» Activity
In the entries, find all lines that hold the word "button" and copy them.

Records contained in a dataset
- Opening Delimiter -
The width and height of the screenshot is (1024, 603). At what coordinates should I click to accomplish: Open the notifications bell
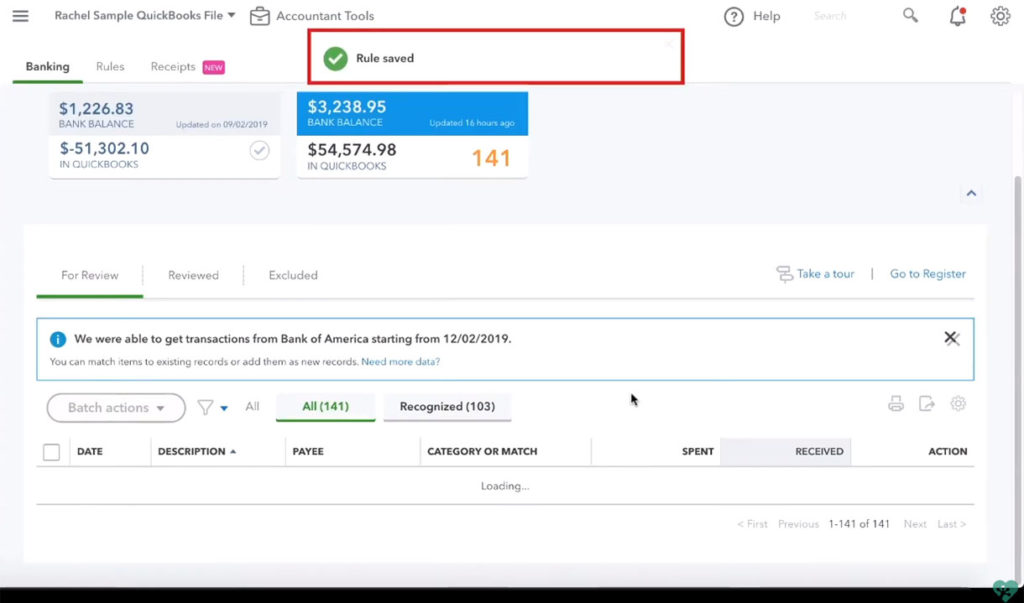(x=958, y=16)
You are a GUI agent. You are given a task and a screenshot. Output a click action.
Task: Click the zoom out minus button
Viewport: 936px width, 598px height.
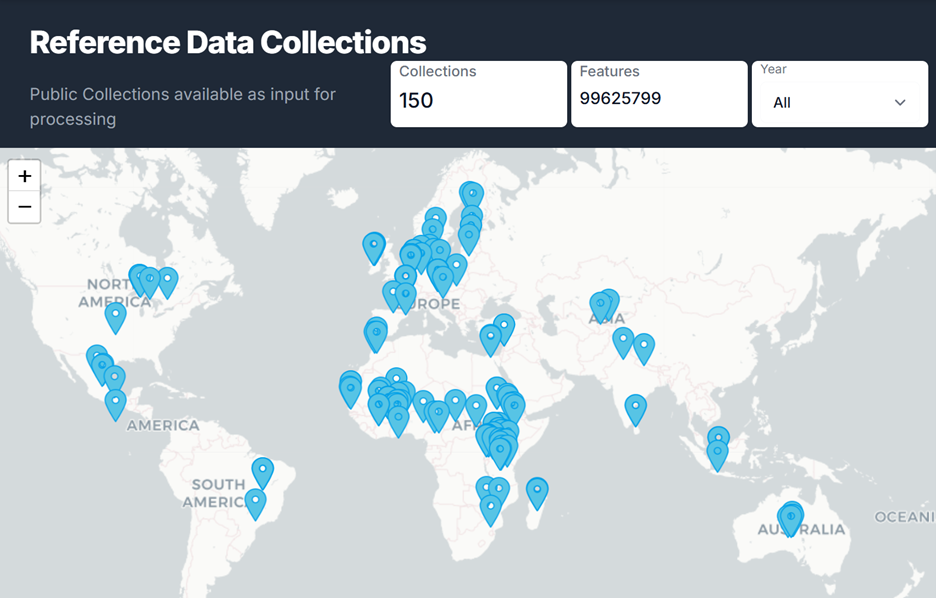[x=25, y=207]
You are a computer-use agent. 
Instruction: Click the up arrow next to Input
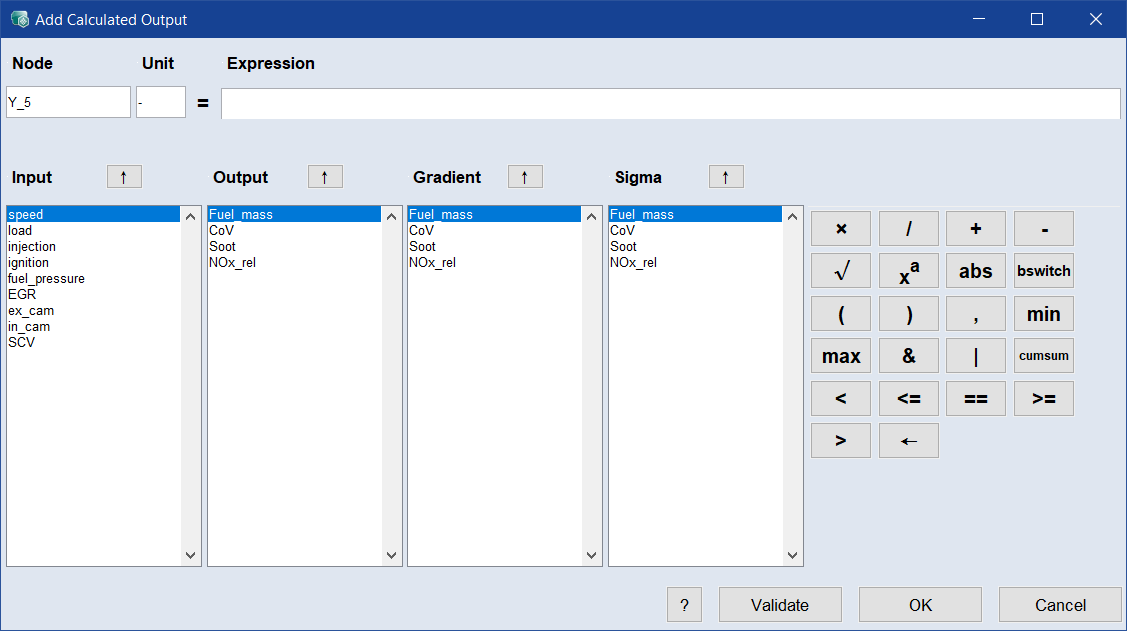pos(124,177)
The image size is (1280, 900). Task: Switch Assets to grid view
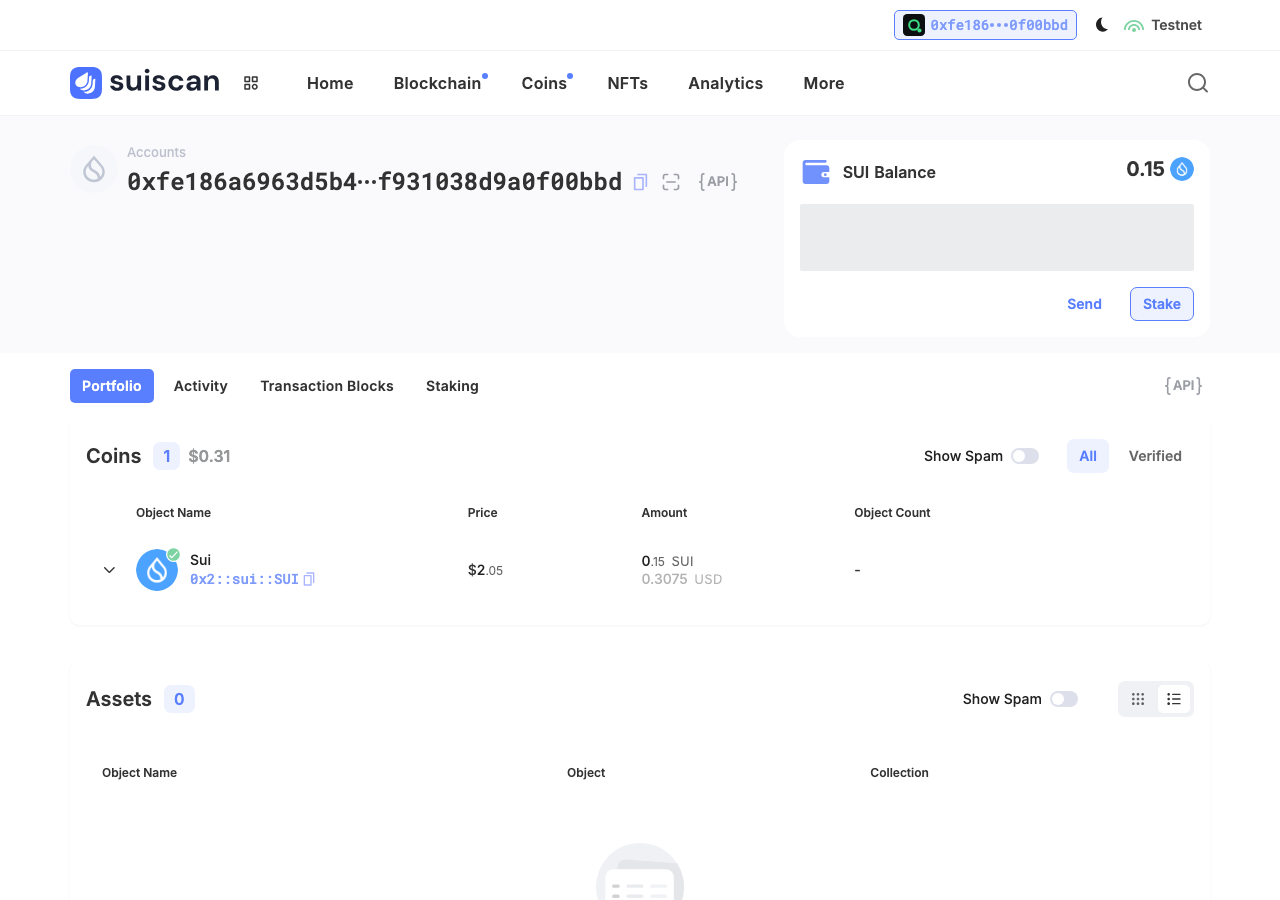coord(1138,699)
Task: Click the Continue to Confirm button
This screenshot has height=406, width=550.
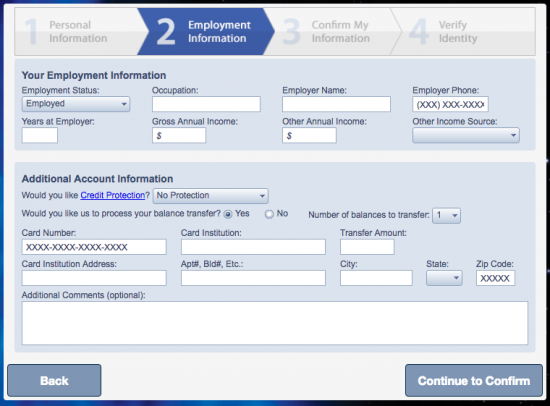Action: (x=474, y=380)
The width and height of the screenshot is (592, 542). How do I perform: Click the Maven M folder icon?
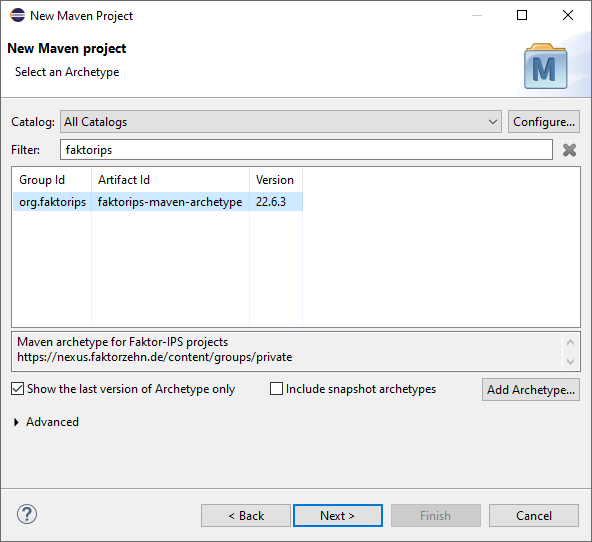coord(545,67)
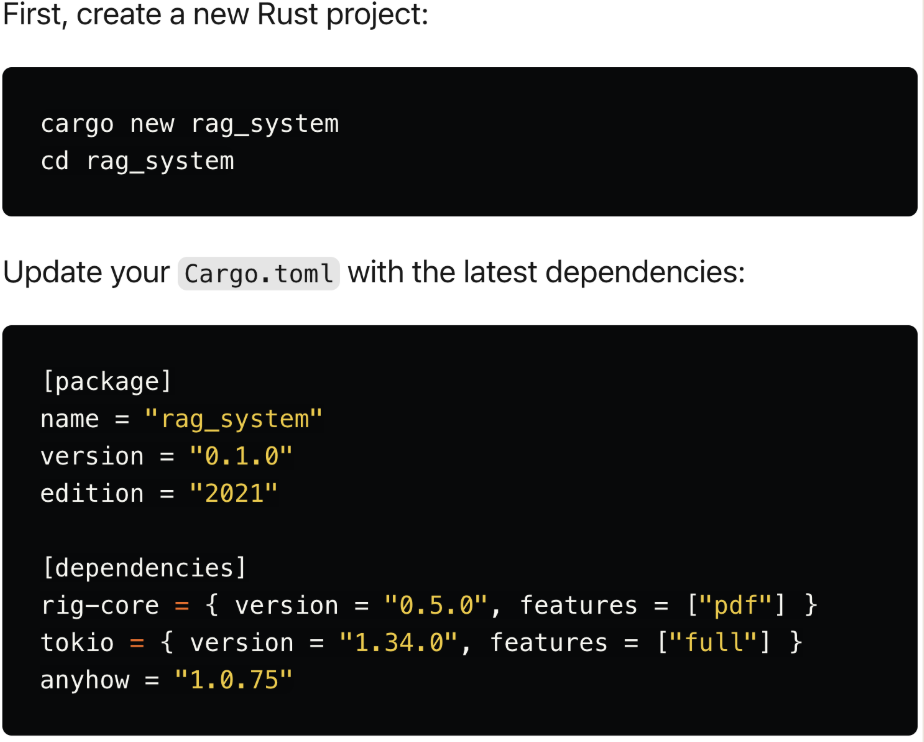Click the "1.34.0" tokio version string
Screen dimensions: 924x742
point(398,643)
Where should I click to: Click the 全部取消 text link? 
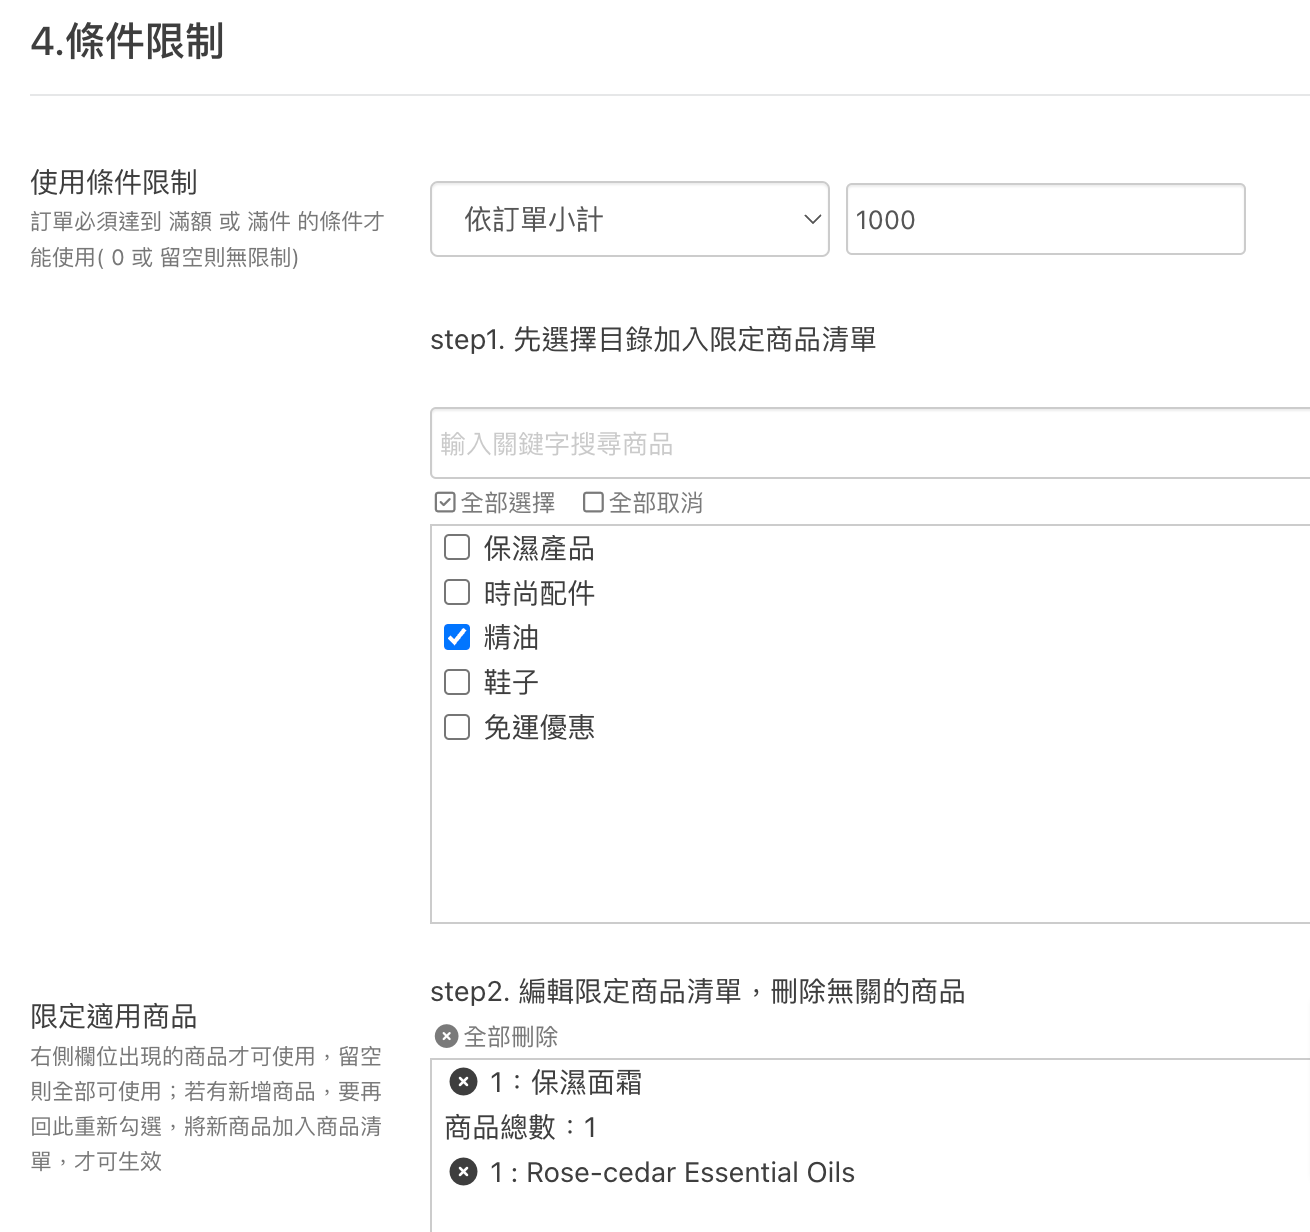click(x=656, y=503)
- Closing Delimiter -
» Answer area
Task: Click the zoom out minus button
Task: Click the Continue to Confirm button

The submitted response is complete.